Thursday, December 14, 2017

348 - Paths of Glory, United States, 1957. Dir. Stanley Kubrick.

Thursday, December 13, 2017

348 - Paths of Glory, United States, 1957.  Dir. Stanley Kubrick.

The paths of glory lead but to the grave. - Thomas Gray, "Elegy Written in a Country Churchyard."

You can be saved.

Saved?  I'll be saved?

Father Dupree is giving comfort to Private Pierre Arnaud.  He is here to administer Last Rites.  Arnaud is having a hard time being comforted.  He is about to die tomorrow.  Shot by a firing squad.  Made up of his own men.  Because he was court-martialed.  The charge: Cowardice in the Face of the Enemy.  How did Arnaud show cowardice?  He did not.  He has been awarded twice for valor.  Why was he court-martialed?  He was chosen by lot.  At random.

Arnaud is not alone.  Two other men stand charged with him.

Private Maurice Ferol.  Who was chosen because he lacks social skills.

And Corporal Philippe Paris.  Why him?  Because his superior officer, Lieutenant Roget, is covering himself.  Roget, who drinks on the job, took Paris and another man, a scout, out into No Man's Land on a scouting mission.  Roget sent the scout ahead of them alone.  Paris noted that they should stay together, but Roget was visibly afraid.  He did not want to go any further.  In fact, he decided to return before the scout came back.  So he threw a grenade in the general direction and cut and ran, leaving even Paris.  Paris went forward and found the scout's body.  Killed by Roget's grenade.  When Paris returned to the trench, Roget was shocked to see him.  Roget, while drinking, had already started writing his report, which was going to state that both men, the scout and Paris, had died.

Lieutenant Roget's cowardice is stunning.  So is his gall.

When Roget is asked to select a man from his company to send up for court-martial, he selects Paris.  The brave Paris.  To be court-martialed.  With the sentence to be death by firing squad.  Roget is already responsible for the scout's death.  Now he will be responsible for Paris' death.

Paths of Glory appears to be a war film but shifts rather quickly into a political drama set during wartime.

It is the French military.  It is during World War 1.  The American actors are using their own accents so that they do not sound like fake French accents.

Kirk Douglas stands strong as the stolid and moral Colonel Dax.

Ralph Meeker plays the doomed Corporal Paris.

We saw Ralph Meeker back in January in the film Kiss Me Deadly (1955).  He seems older there than he does here.  Yet this film was made two years later.
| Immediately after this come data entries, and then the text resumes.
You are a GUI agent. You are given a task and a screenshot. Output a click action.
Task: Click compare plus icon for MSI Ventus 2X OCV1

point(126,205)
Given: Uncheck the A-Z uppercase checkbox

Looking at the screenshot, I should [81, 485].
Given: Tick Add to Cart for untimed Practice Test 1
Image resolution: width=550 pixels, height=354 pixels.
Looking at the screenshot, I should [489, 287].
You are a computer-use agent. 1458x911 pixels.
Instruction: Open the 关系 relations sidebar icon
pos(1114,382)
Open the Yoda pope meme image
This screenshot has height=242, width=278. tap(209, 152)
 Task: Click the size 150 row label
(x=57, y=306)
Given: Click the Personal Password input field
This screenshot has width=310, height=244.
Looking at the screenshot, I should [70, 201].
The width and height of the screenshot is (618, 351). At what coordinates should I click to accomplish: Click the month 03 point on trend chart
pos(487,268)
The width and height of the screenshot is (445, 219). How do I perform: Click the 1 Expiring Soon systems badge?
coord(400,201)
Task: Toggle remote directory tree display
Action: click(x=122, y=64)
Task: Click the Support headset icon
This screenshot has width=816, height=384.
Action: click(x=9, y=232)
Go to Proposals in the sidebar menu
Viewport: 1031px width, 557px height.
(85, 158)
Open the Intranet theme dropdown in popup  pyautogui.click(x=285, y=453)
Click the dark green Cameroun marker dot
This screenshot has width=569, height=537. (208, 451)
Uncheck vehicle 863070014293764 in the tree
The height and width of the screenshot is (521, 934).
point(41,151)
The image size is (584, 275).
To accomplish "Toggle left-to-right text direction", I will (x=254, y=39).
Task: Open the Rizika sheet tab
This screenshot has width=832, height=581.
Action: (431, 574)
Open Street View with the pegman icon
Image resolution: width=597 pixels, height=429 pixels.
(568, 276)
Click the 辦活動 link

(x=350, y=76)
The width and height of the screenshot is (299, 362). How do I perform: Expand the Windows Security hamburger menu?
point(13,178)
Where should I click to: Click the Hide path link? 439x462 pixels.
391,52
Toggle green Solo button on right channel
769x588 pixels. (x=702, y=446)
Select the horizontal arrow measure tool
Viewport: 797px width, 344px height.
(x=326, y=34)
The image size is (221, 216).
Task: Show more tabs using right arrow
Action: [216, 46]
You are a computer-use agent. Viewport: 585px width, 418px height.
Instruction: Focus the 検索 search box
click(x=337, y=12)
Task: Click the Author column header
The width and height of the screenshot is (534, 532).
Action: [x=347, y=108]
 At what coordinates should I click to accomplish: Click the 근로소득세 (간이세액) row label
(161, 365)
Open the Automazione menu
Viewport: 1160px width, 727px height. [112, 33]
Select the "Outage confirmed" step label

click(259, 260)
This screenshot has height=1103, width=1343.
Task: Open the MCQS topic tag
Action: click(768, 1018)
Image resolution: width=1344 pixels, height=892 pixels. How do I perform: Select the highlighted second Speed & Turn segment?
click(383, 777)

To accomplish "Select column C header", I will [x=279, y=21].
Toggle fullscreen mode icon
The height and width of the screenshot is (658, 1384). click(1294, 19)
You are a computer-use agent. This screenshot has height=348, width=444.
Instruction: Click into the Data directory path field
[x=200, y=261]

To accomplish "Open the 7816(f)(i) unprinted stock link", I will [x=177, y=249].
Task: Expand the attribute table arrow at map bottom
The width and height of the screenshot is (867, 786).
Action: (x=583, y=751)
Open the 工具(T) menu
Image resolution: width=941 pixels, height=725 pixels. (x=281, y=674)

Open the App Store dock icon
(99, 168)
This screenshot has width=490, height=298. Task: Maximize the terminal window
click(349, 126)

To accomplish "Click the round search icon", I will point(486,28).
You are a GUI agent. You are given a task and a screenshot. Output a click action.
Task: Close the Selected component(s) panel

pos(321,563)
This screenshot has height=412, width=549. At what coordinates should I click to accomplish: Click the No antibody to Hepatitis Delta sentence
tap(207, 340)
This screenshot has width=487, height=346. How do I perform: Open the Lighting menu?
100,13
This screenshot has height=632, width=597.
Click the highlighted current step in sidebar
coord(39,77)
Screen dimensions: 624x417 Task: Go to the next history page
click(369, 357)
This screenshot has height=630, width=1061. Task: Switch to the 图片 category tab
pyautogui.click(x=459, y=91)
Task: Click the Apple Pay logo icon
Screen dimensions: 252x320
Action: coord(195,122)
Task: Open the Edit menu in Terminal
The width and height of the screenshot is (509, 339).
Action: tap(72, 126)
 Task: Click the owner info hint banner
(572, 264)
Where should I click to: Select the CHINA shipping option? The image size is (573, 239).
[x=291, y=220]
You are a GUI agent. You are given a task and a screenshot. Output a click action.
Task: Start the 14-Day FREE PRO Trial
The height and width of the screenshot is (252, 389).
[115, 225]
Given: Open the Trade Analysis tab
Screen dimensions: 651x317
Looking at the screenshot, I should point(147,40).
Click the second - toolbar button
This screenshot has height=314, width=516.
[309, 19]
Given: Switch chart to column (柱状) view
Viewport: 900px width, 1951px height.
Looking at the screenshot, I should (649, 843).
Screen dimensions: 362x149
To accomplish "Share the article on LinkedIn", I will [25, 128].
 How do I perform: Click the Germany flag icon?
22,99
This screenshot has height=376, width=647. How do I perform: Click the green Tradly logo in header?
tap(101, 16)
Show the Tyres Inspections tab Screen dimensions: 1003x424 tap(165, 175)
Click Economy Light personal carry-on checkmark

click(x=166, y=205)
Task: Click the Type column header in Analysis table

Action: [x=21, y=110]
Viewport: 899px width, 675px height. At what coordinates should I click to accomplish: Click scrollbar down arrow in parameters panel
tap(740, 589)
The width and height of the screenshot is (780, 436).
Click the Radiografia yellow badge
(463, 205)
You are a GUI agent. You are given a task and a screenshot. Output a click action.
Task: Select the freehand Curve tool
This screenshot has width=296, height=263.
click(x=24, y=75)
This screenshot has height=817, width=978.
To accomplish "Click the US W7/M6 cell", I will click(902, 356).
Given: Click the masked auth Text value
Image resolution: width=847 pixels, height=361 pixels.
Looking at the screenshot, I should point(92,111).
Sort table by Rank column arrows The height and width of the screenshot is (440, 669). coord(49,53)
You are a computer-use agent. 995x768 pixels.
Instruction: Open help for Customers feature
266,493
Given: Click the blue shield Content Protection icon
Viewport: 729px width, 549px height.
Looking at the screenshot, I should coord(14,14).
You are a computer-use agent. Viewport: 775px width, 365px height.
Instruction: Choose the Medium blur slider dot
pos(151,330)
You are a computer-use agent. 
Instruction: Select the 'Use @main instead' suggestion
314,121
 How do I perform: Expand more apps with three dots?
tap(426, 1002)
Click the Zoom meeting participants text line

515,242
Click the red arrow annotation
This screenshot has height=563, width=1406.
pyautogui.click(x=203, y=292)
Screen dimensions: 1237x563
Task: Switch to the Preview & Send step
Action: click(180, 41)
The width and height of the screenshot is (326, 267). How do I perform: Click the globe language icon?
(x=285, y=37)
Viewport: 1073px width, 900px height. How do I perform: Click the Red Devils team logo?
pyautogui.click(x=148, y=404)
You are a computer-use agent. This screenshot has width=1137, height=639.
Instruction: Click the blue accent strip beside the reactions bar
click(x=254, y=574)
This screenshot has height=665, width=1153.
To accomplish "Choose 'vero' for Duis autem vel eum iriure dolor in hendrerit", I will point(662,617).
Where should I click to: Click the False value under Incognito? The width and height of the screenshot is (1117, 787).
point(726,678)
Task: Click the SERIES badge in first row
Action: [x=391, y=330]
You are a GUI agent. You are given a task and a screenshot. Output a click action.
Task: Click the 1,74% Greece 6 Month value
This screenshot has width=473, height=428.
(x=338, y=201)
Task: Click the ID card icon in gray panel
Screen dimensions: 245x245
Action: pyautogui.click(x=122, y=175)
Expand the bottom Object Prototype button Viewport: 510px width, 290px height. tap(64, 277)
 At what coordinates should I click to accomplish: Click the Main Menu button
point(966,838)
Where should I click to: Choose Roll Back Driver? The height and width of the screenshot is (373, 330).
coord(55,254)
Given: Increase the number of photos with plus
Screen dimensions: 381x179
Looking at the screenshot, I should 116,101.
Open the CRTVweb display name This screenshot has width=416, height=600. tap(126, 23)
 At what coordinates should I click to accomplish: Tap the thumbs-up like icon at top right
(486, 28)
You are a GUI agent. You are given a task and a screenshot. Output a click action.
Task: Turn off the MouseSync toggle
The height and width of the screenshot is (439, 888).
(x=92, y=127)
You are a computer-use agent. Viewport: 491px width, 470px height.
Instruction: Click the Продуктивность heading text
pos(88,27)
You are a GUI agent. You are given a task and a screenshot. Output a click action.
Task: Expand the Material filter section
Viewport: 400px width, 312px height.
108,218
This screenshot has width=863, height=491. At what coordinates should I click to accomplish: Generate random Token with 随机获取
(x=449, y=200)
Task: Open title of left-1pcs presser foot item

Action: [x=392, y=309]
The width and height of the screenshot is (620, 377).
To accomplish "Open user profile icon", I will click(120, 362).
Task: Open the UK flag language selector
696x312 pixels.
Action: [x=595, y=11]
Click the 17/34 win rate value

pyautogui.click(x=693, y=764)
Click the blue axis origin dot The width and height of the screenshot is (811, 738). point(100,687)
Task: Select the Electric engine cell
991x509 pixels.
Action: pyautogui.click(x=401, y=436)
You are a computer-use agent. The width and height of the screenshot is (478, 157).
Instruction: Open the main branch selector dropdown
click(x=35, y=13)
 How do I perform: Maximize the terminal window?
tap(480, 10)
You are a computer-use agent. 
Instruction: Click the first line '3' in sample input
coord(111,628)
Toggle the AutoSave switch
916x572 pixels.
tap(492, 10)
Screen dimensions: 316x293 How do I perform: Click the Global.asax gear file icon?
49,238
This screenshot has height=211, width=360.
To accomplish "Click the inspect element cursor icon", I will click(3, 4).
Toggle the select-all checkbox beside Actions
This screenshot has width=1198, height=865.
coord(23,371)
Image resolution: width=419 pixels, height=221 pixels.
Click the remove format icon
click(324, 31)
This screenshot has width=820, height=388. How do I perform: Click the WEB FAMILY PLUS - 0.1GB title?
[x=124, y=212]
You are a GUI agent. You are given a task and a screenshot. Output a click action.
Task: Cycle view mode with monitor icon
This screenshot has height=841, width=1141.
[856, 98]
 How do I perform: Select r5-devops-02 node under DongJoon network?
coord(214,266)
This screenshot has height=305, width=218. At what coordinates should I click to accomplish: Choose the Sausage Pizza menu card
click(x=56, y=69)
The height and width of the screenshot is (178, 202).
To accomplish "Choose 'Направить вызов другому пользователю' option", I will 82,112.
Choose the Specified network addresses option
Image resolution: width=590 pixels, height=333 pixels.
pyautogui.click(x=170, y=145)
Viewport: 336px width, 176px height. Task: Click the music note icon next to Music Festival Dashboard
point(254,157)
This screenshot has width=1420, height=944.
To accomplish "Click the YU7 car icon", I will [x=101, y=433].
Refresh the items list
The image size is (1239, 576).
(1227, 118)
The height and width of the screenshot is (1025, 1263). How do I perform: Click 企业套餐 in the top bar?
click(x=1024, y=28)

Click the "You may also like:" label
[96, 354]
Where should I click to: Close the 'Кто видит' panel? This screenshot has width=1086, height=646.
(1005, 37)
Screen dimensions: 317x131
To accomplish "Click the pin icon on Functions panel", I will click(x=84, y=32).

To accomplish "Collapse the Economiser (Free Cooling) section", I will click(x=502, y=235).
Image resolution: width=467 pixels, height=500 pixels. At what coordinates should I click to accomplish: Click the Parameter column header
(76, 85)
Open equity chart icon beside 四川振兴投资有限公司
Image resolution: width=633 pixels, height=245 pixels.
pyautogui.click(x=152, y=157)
          028 - Kiss Me Deadly, United States, 1955.  Dir. Robert Aldrich.
          http://realbillbillions.blogspot.com/2017/01/028-kiss-me-deadly-1955-united-states.html

Adolphe Menjou plays General George Broulard, the top general, the one with the power to grant power, the one who can give the promotion which starts the chain in motion.  He lives in a chateau.  He hosts balls.  He believes he is above all of this.

George Macready plays the smarmy General Paul Mireau.  We just saw him as Ballin Mundson, Gilda's husband in Gilda (1946)!  A film he made eleven years before.

         316 - Gilda, United States, 1946.  Dir. Charles Vidor.
         http://realbillbillions.blogspot.com/2017/11/316-gilda-united-states-1946-dir.html

Stanley Kubrick was 28 when he made this film.  Yet he already had a sure sense of who he was as an artist.

The political tension is palpable.

The human abuse of power is real.

Colonel Dax has a heavy weight to bear.